SLIPKNOT's COREY TAYLOR Says Politicians Who Blame Music And Video Games For Mass Shootings Are 'Idiots'

August 18, 2019

SLIPKNOT frontman Corey Taylor has once again pushed back against comments from politicians linking the most recent spate of mass shootings to popular culture.

Earlier in the month, President Donald Trump called for curbing "gruesome and grisly video games" that contribute to a "culture of violence" as a response to the horrific shooting sprees in El Paso, Texas, and Dayton, Ohio. This echoed historical patterns of moral panic, such as 1950s concerns about comic books and Tipper Gore's efforts to blame pop and rock music in the 1980s for violence, sex and satanism.

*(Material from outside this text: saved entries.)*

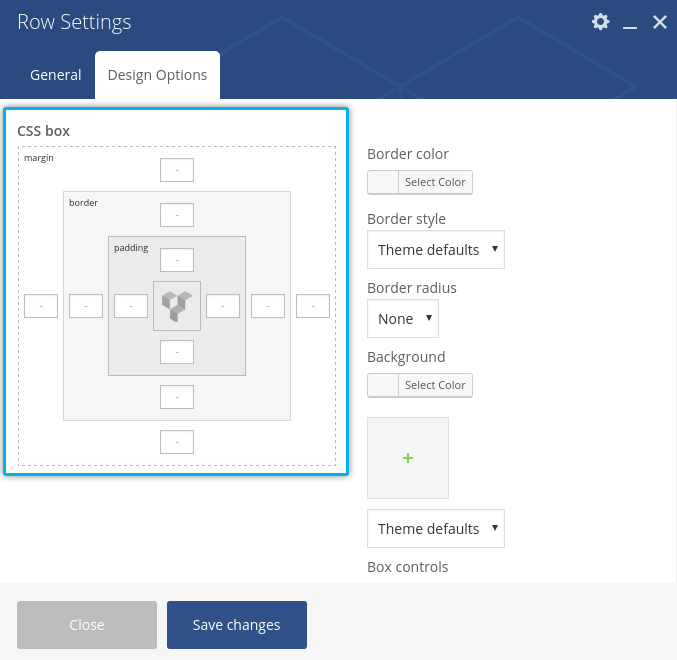Close Row Settings with the X icon
The width and height of the screenshot is (677, 660).
[660, 22]
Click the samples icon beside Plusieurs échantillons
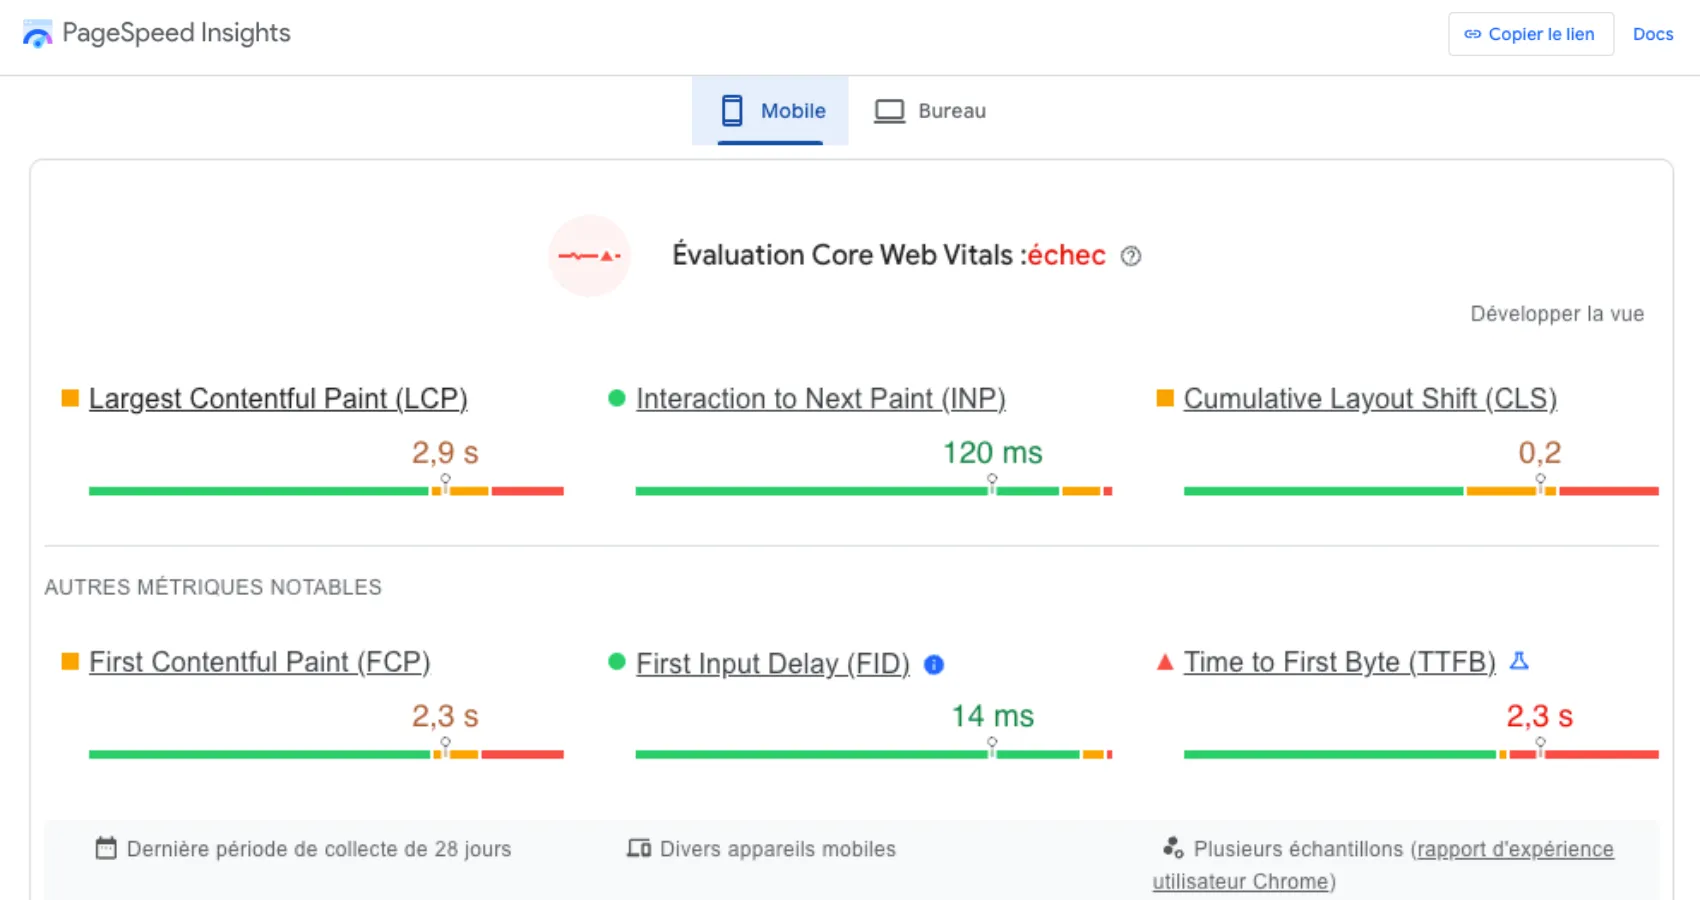This screenshot has width=1700, height=900. pos(1172,847)
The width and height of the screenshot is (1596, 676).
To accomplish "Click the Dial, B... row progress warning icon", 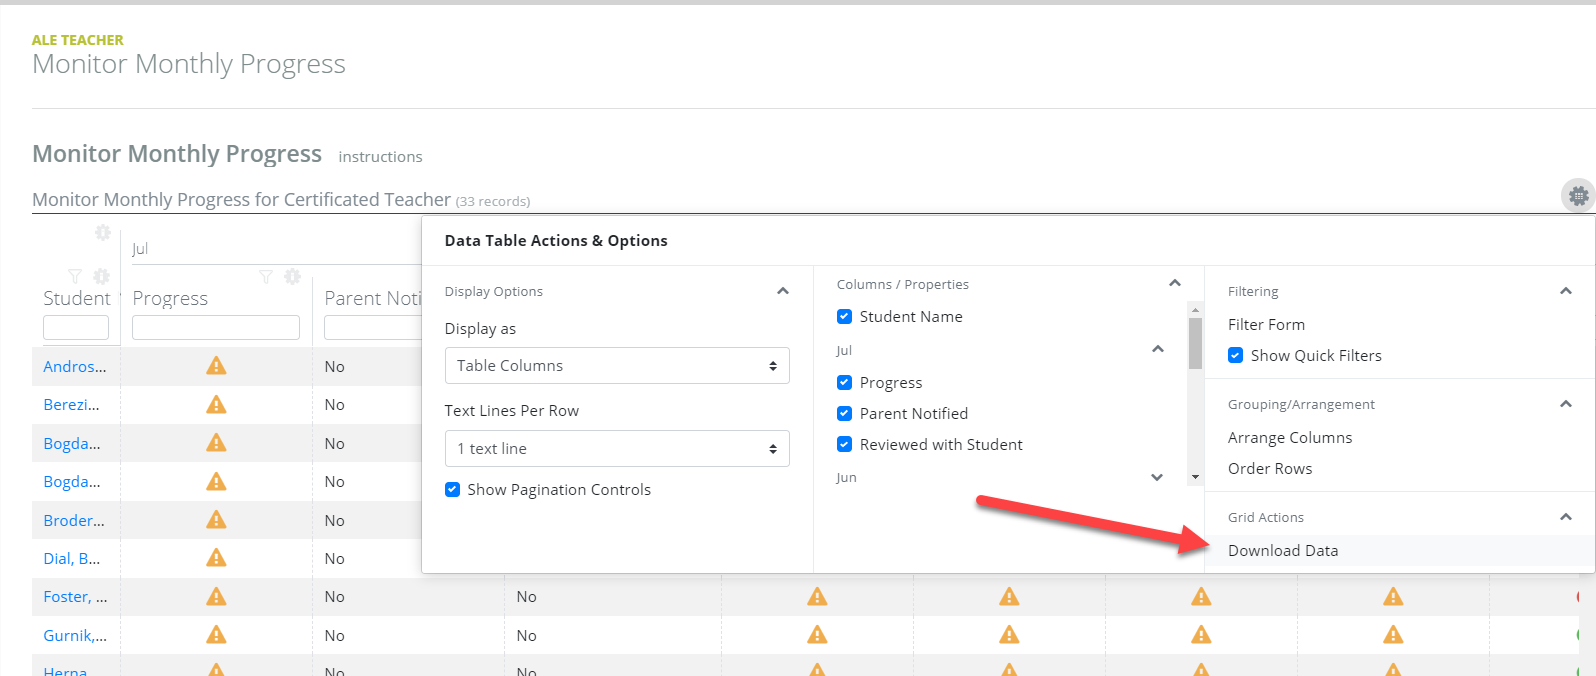I will point(216,558).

Asked in a brand new interview with Rock Feed what he thinks of people who claim heavy metal music and video games are partly to blame for mass shootings, Taylor said (see video below): "I think they're idiots. I think those people subscribe to the 'three Ds of politics,' which is 'deny, detract and deflect.' And it's exactly what it is. As soon as guns came into play again, the first thing that the GOP and the gun lobby did was find anything but the gun itself to deflect… It was the video games; it was the heavy metal music; it was the mental illness — it was all of these things. Now, never mind the fact that one of the first things that Trump did when he got into office was take away those prohibitions against people with mental illness, with a history of mental illness, being able to buy a firearm. But now suddenly that's biting you in the ass. Well, now it's the video games. There are video games all over the world; people don't have that problem. Well, it's the heavy metal music. Well, there's heavy metal music all over the world as well, in a lot of countries, and a lot of them darker than ours is. They don't have that problem.

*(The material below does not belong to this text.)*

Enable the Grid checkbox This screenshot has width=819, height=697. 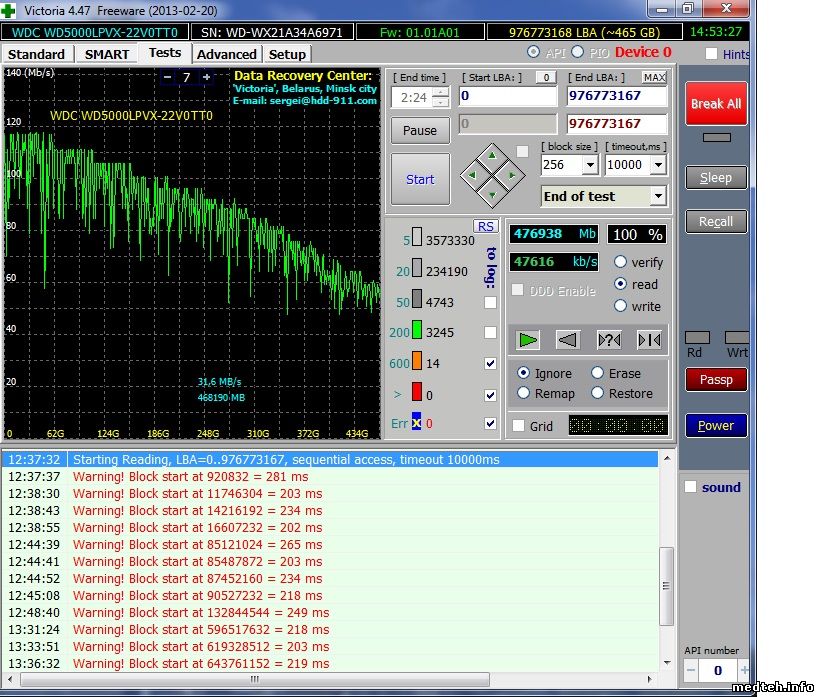[x=518, y=426]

"Look, I catch a lot of hell for the politics that I practice," he continued. "I may bend one way or the other, but I don't subscribe to one party over the next. My problem is the fact that innocent people are dying. And until people can really realize that, yes, you can be a responsible gun owner and see that there is a gun problem, until people can admit that, until people on the left can admit that not everyone who owns a gun is a fucking killer, none of us are gonna talk, and that's the problem. The problem is that there are too many guns. If you oversaturate an industry or a culture with something, nine times out of 10, it tends to go away. But that's not the case with guns, because of the way we have deified it or fetishized it. We now have this thing where if you try to get rid of some of the guns, it's instantly a threat. And to me, that smacks of addiction. Think about that. Do you really believe in gun rights or are you just addicted to the way that you feel when you have them?"

According to Taylor, part of the problem is the fact Washington's politics have become broken. "It's so fractured," he said. "You either root for your side and downplay the other side. But then it's always a competition. And that's not the way real politics is supposed to be. Somebody [said] real democracy is the politics of the half loaf. It's supposed to be a conversation, not a collision. And that's the problem is we are doing this [bumps fists against each other], and until we can do that [holds hands together with fingers interlaced], that's not gonna happen. And until people stop just shutting people out when they hear trigger words — on both sides — and start going, 'Okay. Well, how would you do it?' That's the exact way that a conversation has to start. It doesn't start by blaming heavy metal, by blaming a blameless band like THE ACACIA STRAIN," referring to the fact that a journalist attempted to place blame on the metalcore act whose hooded sweatshirt the the Dayton shooter wore. "Those poor guys. I mean, come on! Some of the nicest people on the planet. You certainly can't blame video games. Half of the countries in the world would all be dead. I mean, it's one of the biggest industries on the planet. And these chickenshit gutless [politicians] wanna blame that? Give me a fucking break!"

Back-to-back mass shootings in the United States left at least 31 dead and about 50 injured in Texas and Ohio on August 3 and August 4.

In El Paso, a gunman opened fire as customers crowded into a Walmart during the busy back-to-school shopping season, leaving 22 people dead and another 26 wounded. Just hours after the El Paso attack, a mass shooting in Dayton, Ohio, left at least nine people dead and 26 wounded.

The man accused of carrying out the El Paso shooting explained to authorities that he had been targeting Mexicans.

The Dayton shooter apparently had no clear racial or political animus, according to CNN. But he did have access to an AR-15-style rifle and 100-round drum magazines.

SLIPKNOT's sixth album, "We Are Not Your Kind", was released on August 9 via Roadrunner Records.